Abstract
This paper presents a novel method for global optimization and feature selection utilizing an innovative version of the artificial protozoa optimizer, which was motivated by artificial protozoa. Feature selection improves classification by removing redundant and unnecessary characteristics and is an important field of research in artificial intelligence. This optimizer has proven to be easy to use, adaptable, and has limited coefficients in a variety of optimization problems. However, it has some flaws, including poor convergence competency and a tendency to get stuck at local extremes in various optimization problems.
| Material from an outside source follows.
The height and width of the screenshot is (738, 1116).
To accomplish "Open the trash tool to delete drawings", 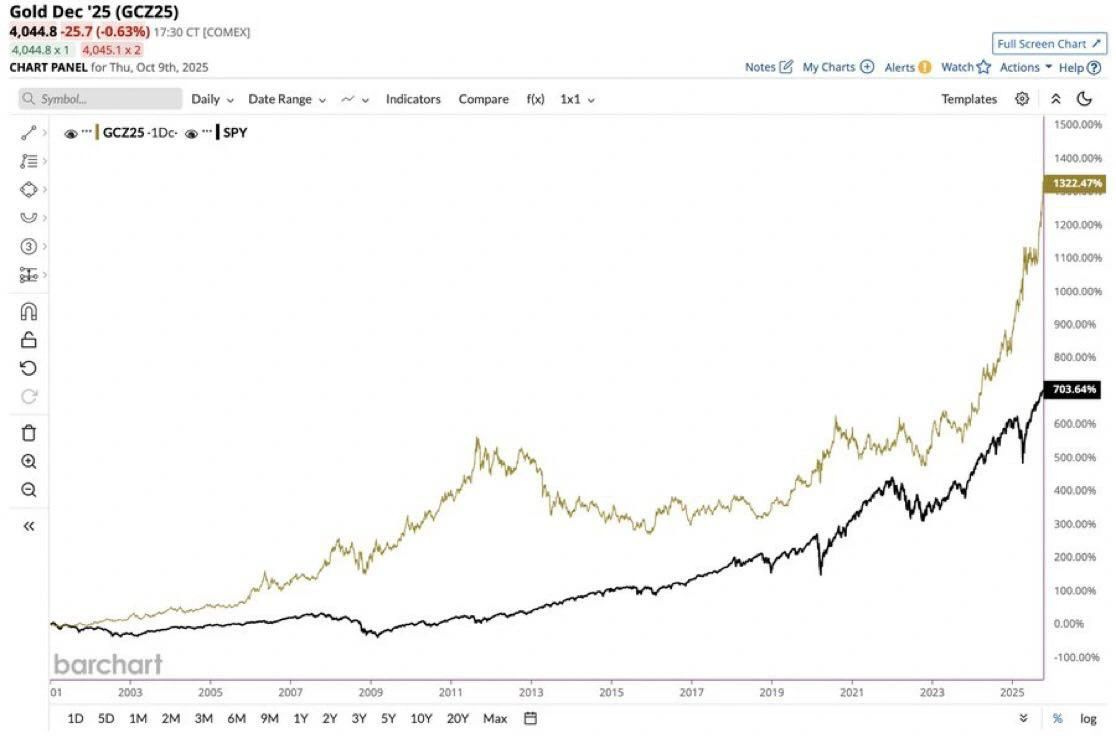I will coord(29,432).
Consequently, this work presents an innovative artificial protozoa optimizer that increases the efficiency of the basic artificial protozoa optimizer through several innovative procedures: First, identifying individual solutions using Halton sequencing, thus increasing the diversity of the population. Second, the basic optimizer is modified to alter its search capabilities using an improved solution quality operator. Third, the proposed optimizer is prevented from getting stuck in local optimums by supplementing the optimal solution with a t-distribution perturbation. Finally, an elitist learning strategy was utilized to the best global individual to help jump out of local optimums when the search process is identified to be in a convergence case. The proposed algorithm was evaluated on the 10 complex test functions of the global CEC 2019 test suite and the 10 complex test functions of the global CEC 2020 test suite to examine its search performance and determine its effectiveness. The applicability of the proposed algorithm was used to extensively optimize six structuring design problems under various constraints. Furthermore, the efficiency level of the proposed algorithm in feature selection problems was evaluated using a collection of 24 publicly available datasets, and its results were contrasted with those of a group of well-known peers.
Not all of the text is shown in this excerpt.